§ **Data to use**:
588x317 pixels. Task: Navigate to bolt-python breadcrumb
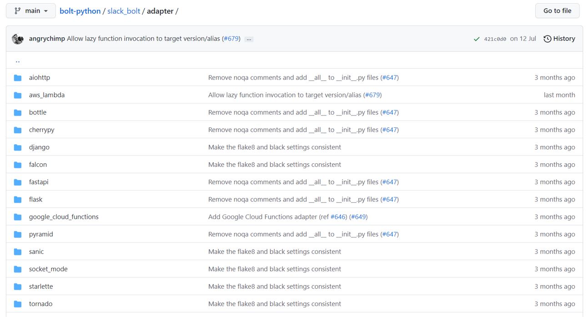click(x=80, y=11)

--

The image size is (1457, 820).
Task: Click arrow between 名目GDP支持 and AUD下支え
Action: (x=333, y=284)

...

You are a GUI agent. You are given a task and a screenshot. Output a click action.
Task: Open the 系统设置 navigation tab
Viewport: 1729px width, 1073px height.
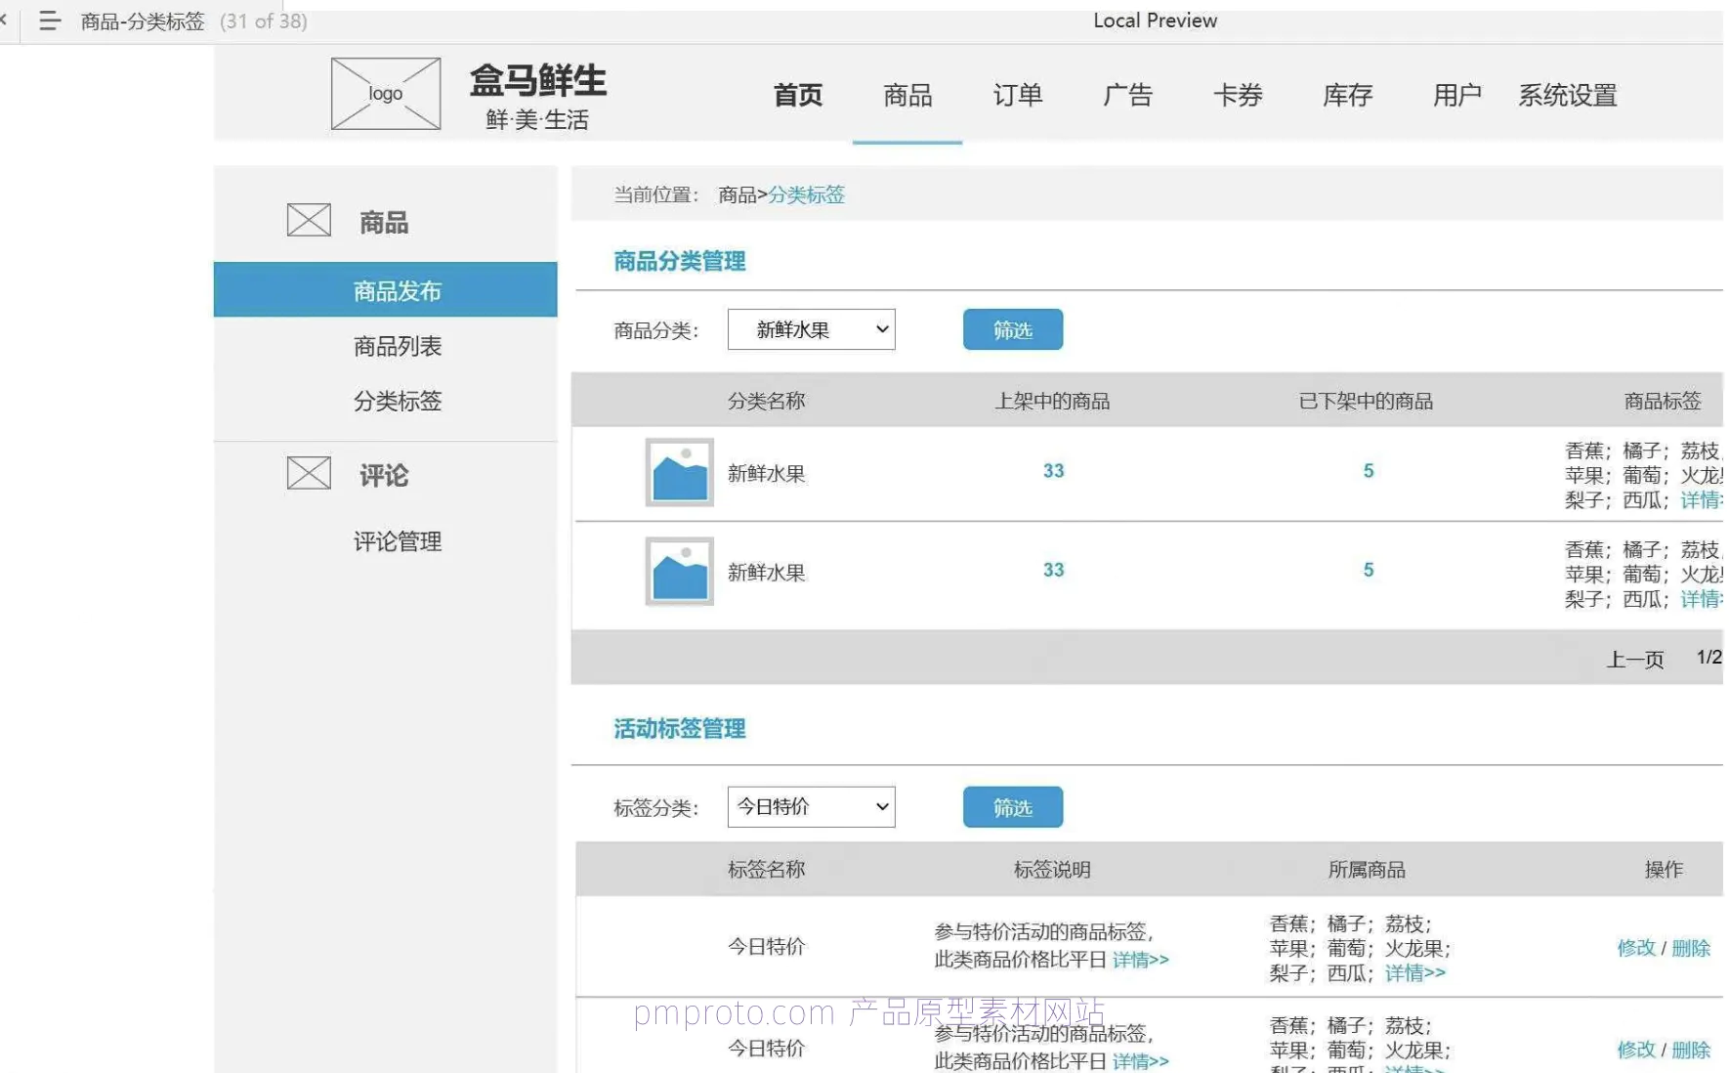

§ **Task requirements**:
Take the line above containing "You are a GUI", the line containing "Viewport: 1729px width, 1073px height.", and all lines in between, and copy them exactly without anything else.

§ **Your response**:
You are a GUI agent. You are given a task and a screenshot. Output a click action.
Task: Open the 系统设置 navigation tab
Viewport: 1729px width, 1073px height.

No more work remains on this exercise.